(Dataset excerpt)
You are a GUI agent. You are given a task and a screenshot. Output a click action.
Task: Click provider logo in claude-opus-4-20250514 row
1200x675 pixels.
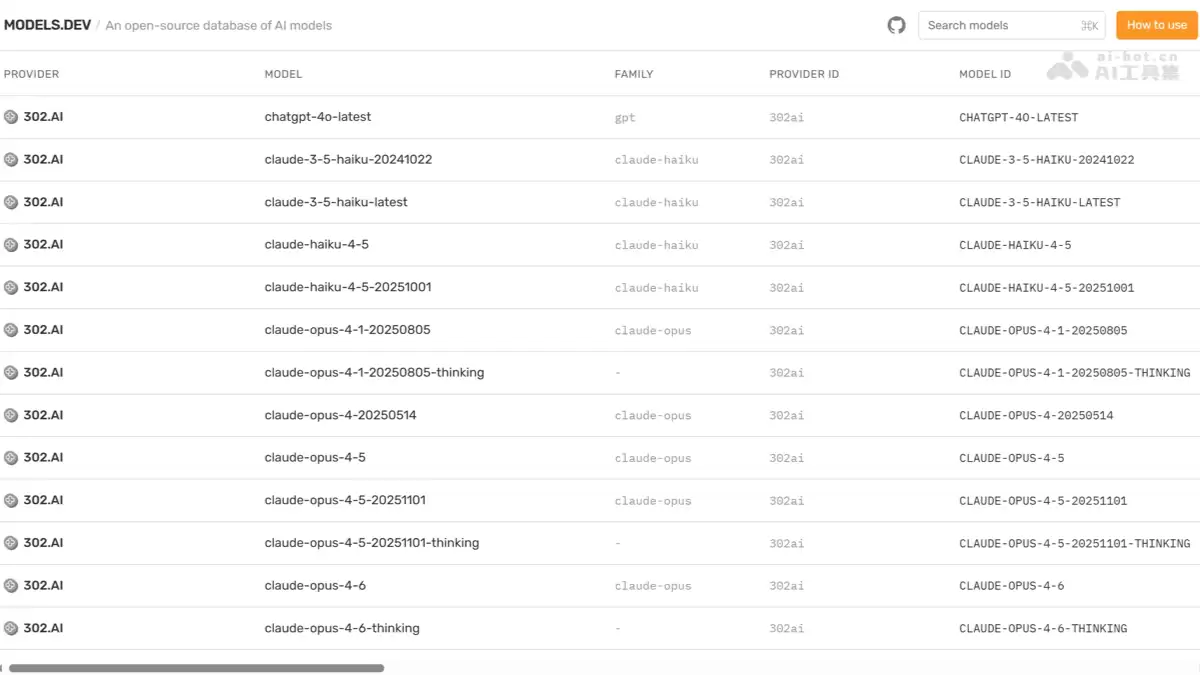tap(11, 415)
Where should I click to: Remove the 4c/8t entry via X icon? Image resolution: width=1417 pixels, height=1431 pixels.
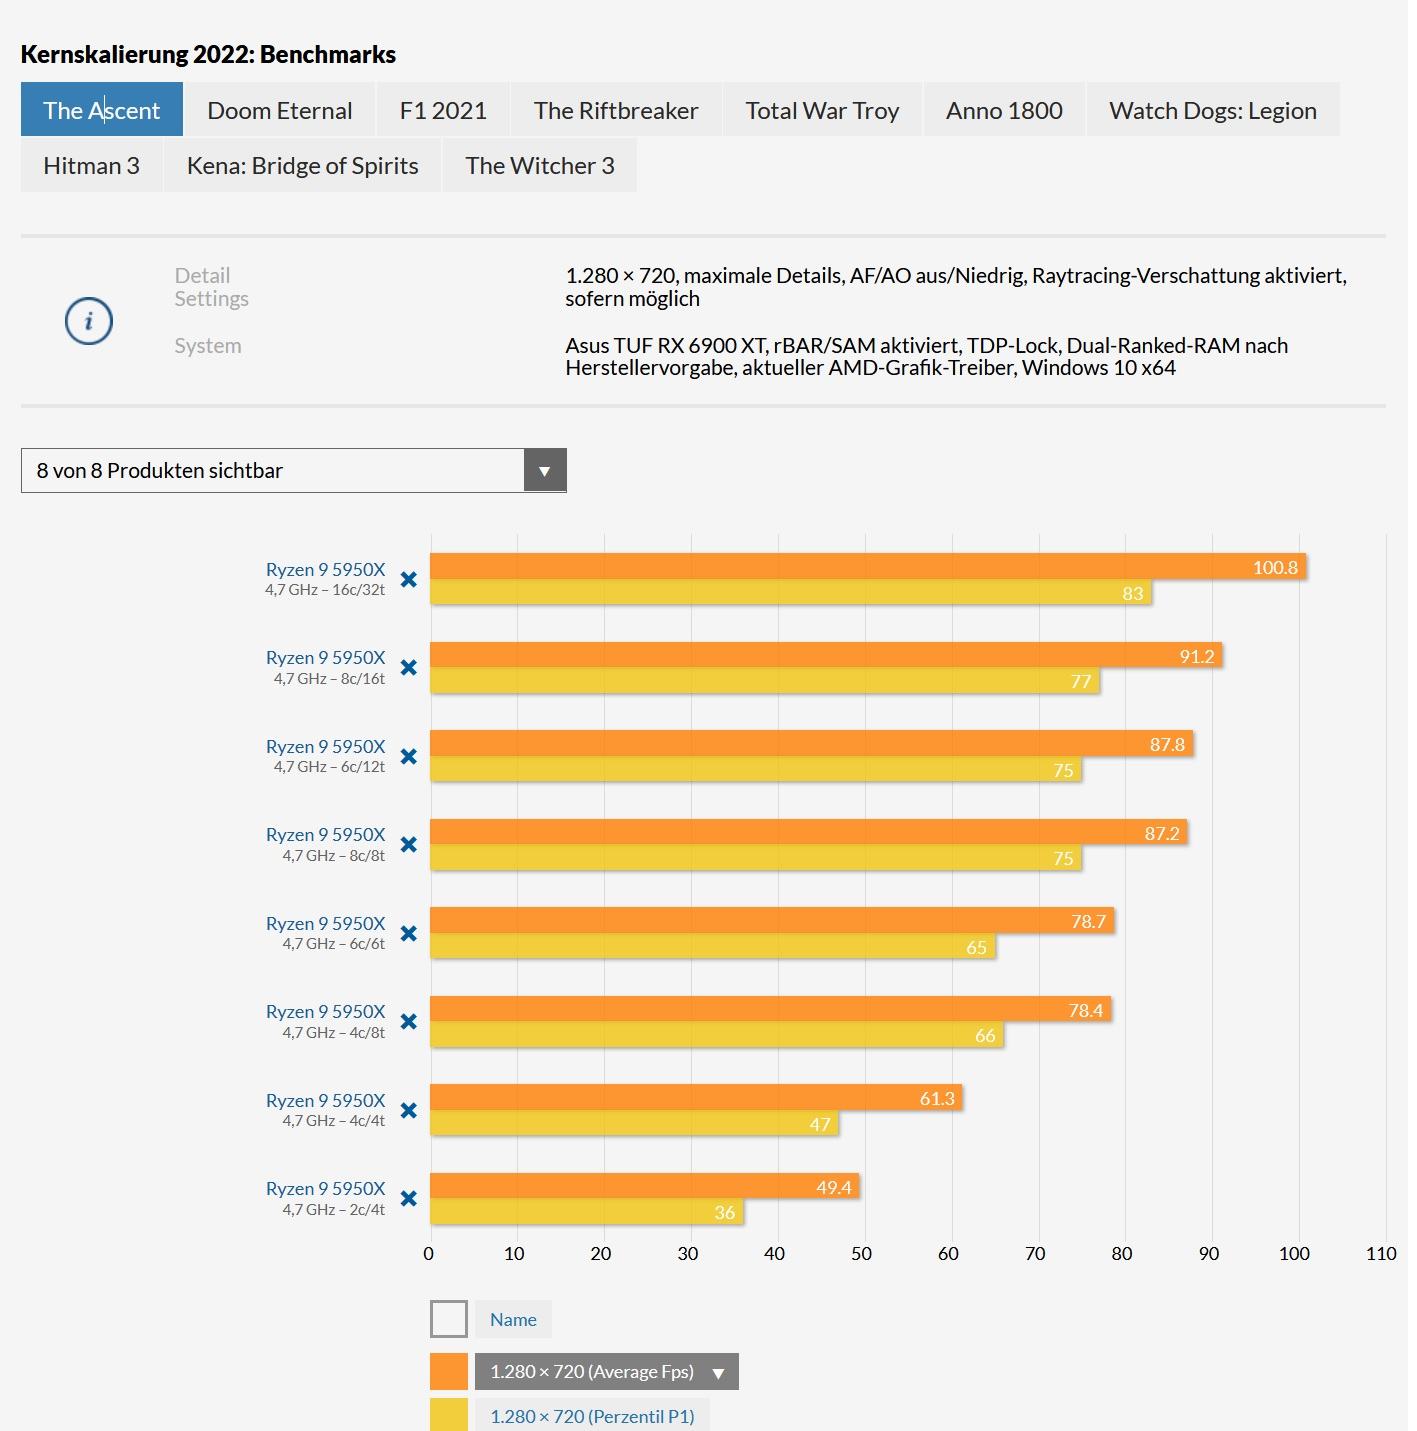(408, 1021)
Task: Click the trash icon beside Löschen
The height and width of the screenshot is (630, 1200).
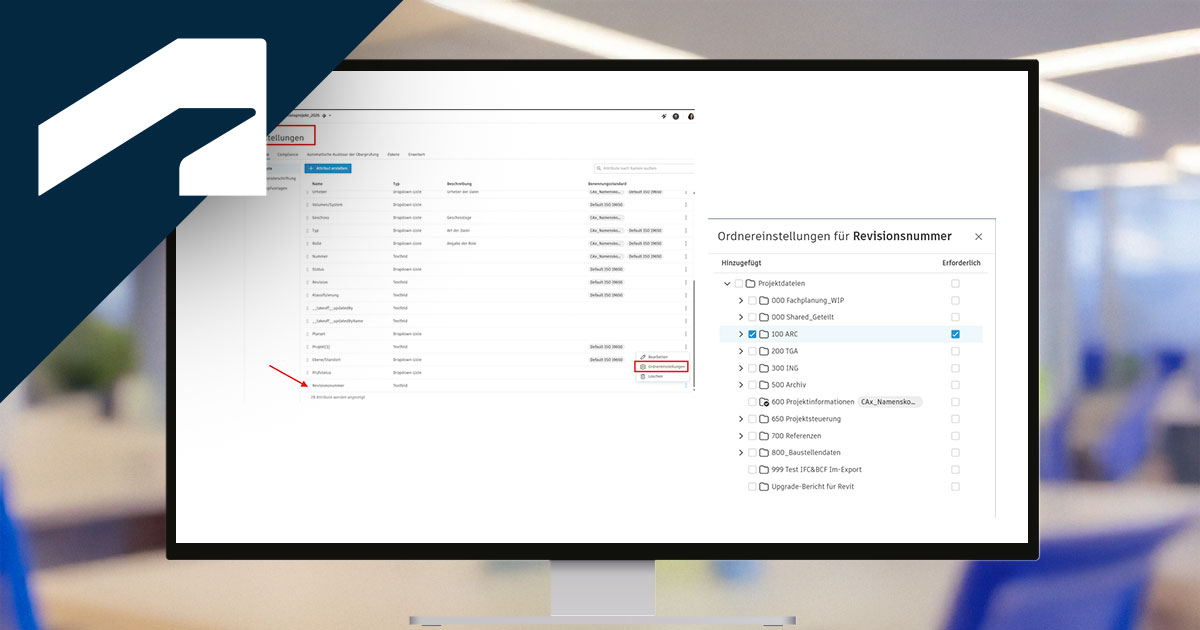Action: click(643, 376)
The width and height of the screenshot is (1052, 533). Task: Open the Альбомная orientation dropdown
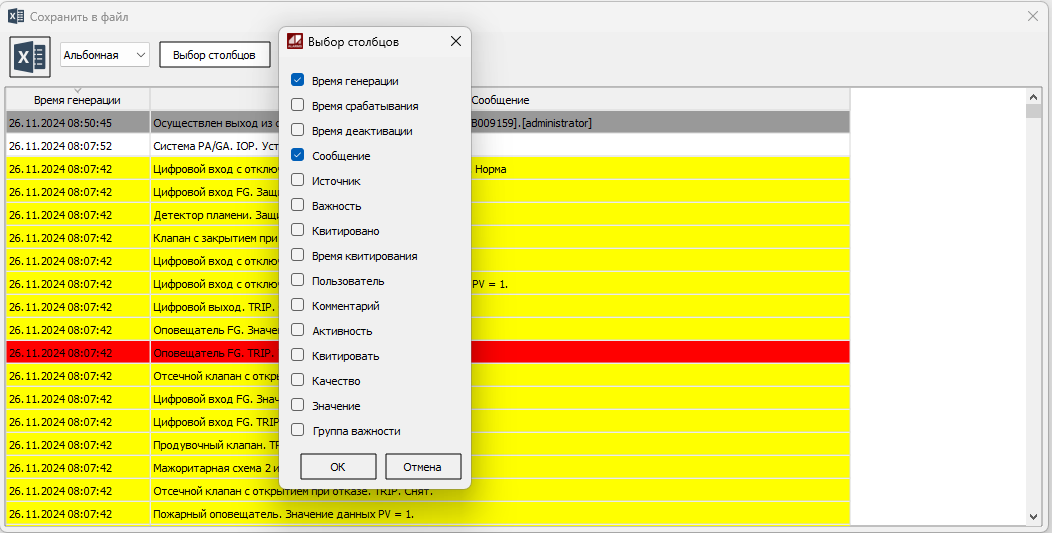(x=105, y=56)
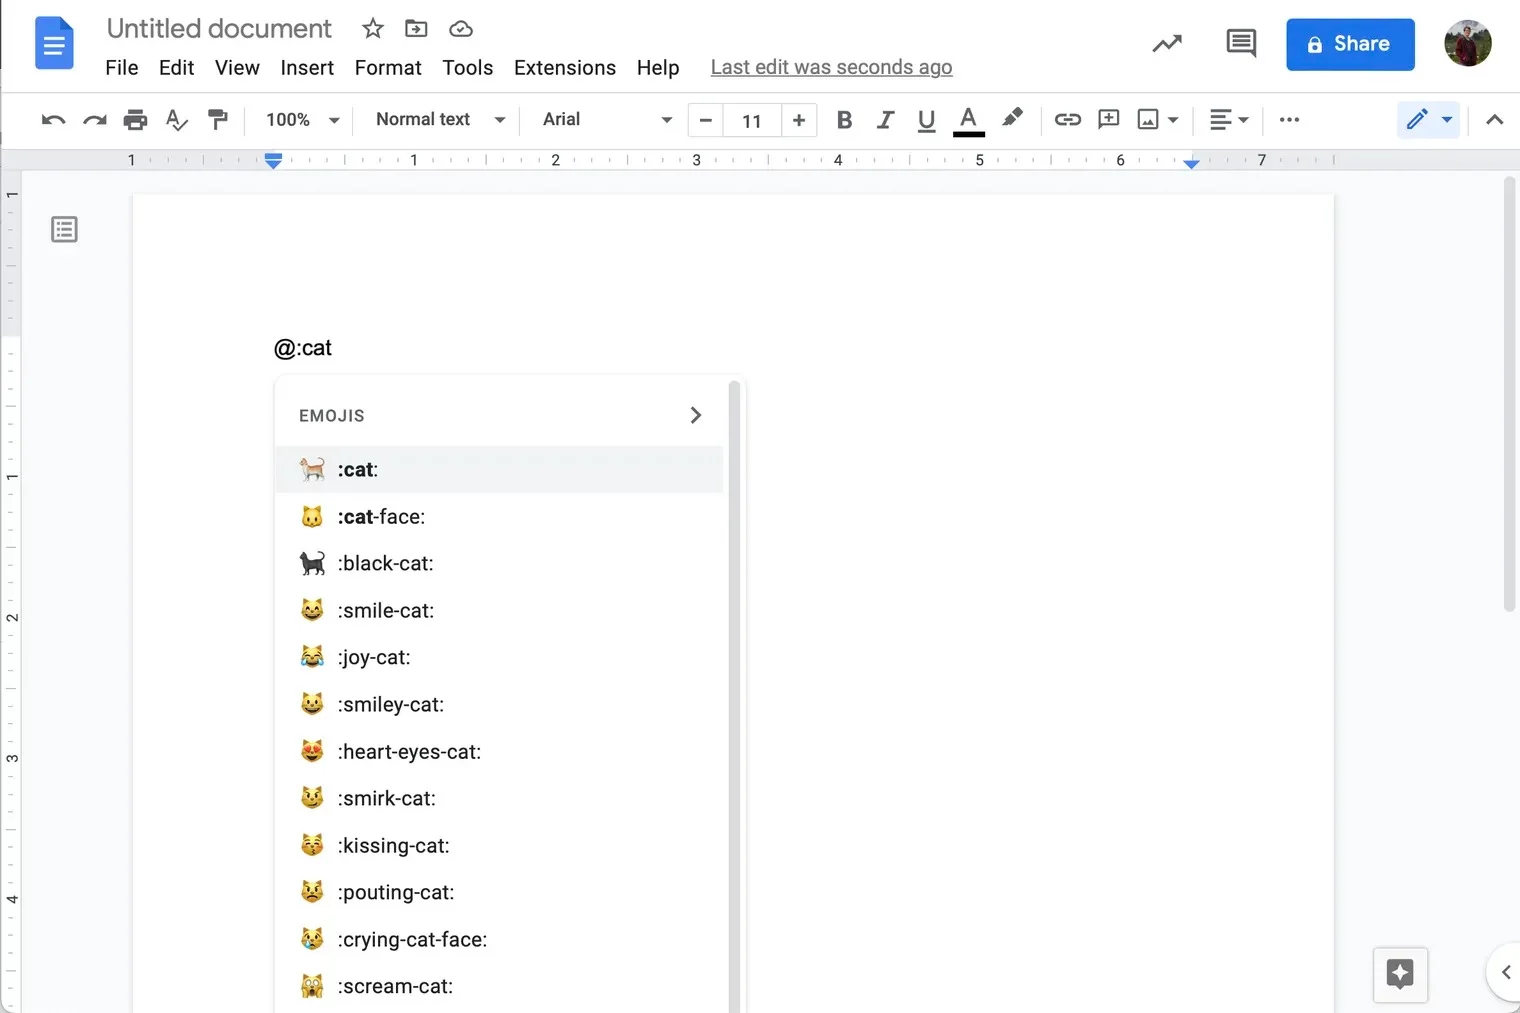Open comment history
The width and height of the screenshot is (1520, 1013).
coord(1240,44)
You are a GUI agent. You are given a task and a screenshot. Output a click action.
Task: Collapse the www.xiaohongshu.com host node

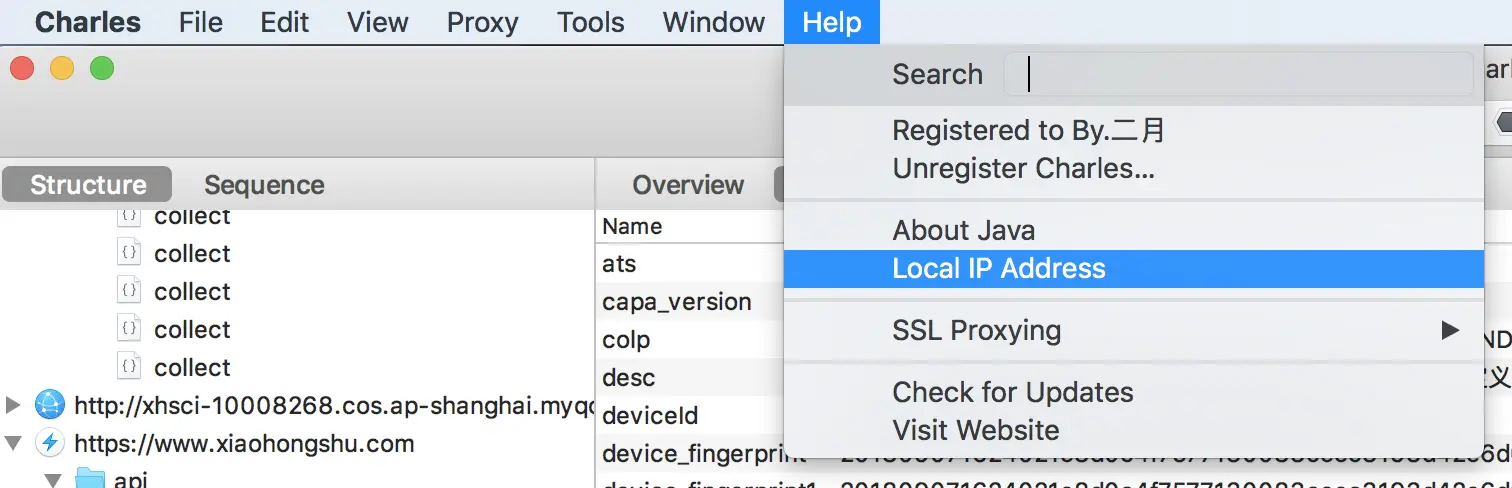coord(13,442)
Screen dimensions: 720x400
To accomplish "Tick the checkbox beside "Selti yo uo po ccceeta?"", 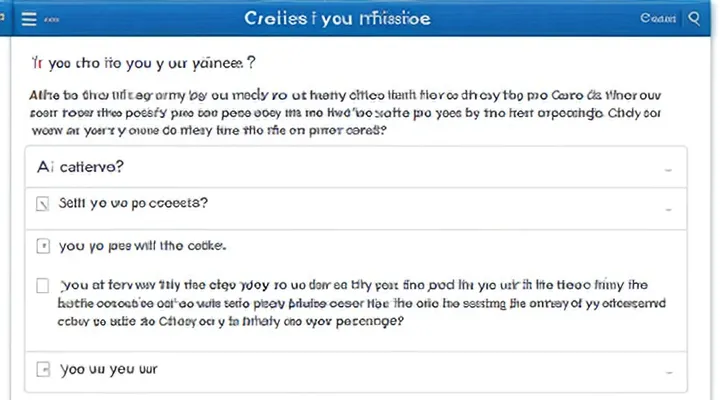I will pyautogui.click(x=42, y=204).
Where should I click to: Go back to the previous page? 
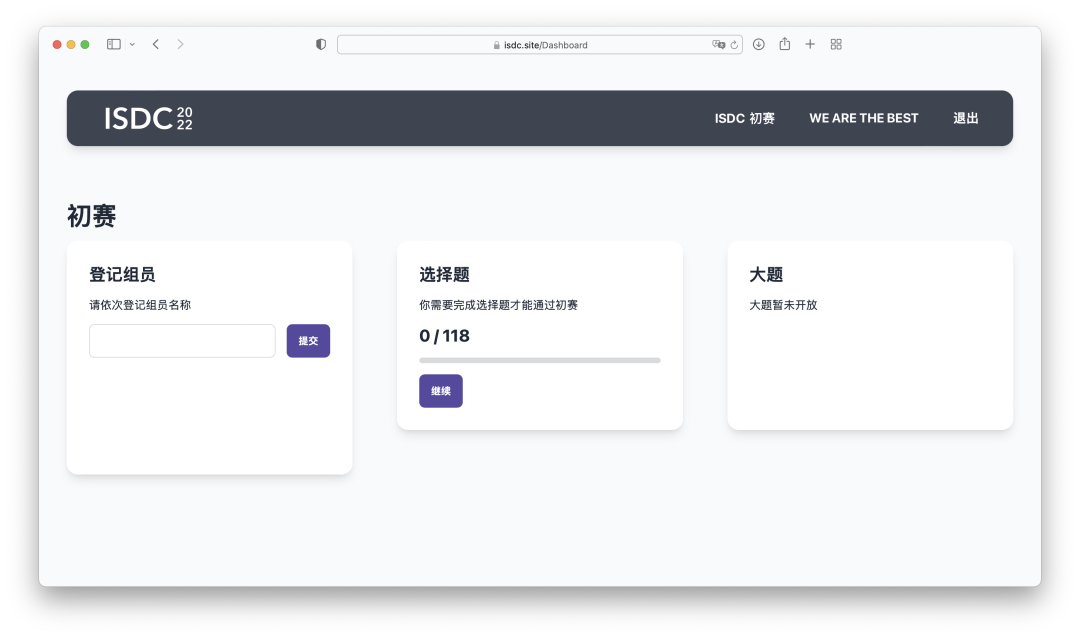(156, 44)
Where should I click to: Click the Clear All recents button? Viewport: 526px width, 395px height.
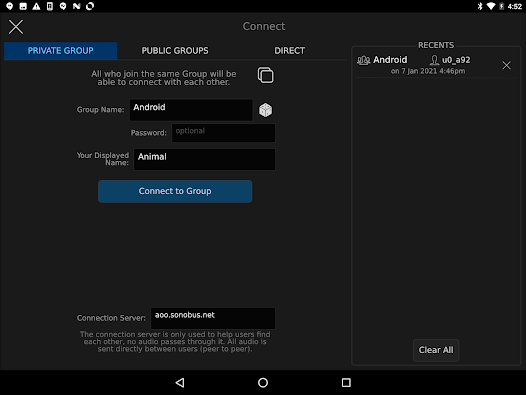[436, 350]
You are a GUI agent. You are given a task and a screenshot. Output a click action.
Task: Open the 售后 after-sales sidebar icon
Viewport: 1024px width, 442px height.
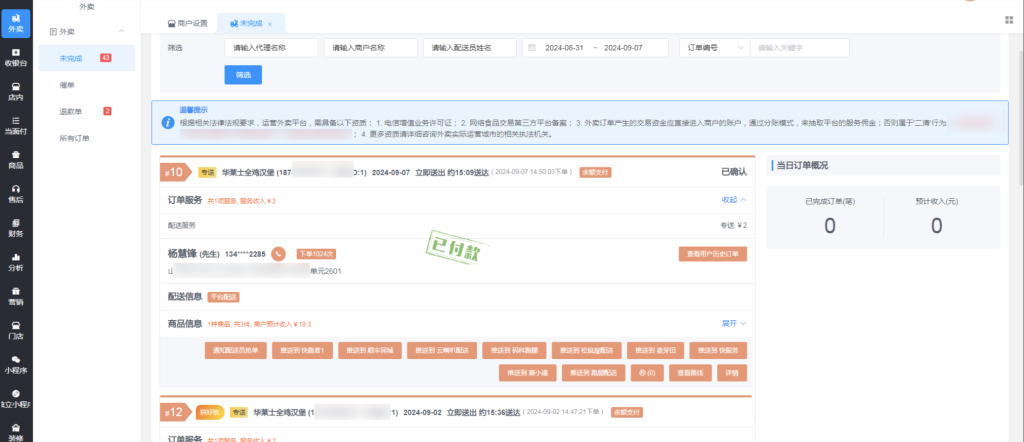click(x=15, y=192)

GIVEN TASK
Rescale the records starting at the line that contains "Where should I click to: Go" and ending at the end of the records. Give those lines again with their requests, multiplying every click coordinate in the answers by 1.55 and rounding to whole numbers with halves rounded up, and leave out the pictures.

REPLY
Where should I click to: Go back to the previous page? 
(242, 68)
Where should I click to: Click the Clear All recents button? Viewport: 526px width, 395px height.
[676, 543]
You are a GUI agent. You are given a task and a screenshot. Output a click action.
Task: Open the 售后 after-sales sidebar icon
Viewport: 1024px width, 442px height.
click(x=23, y=298)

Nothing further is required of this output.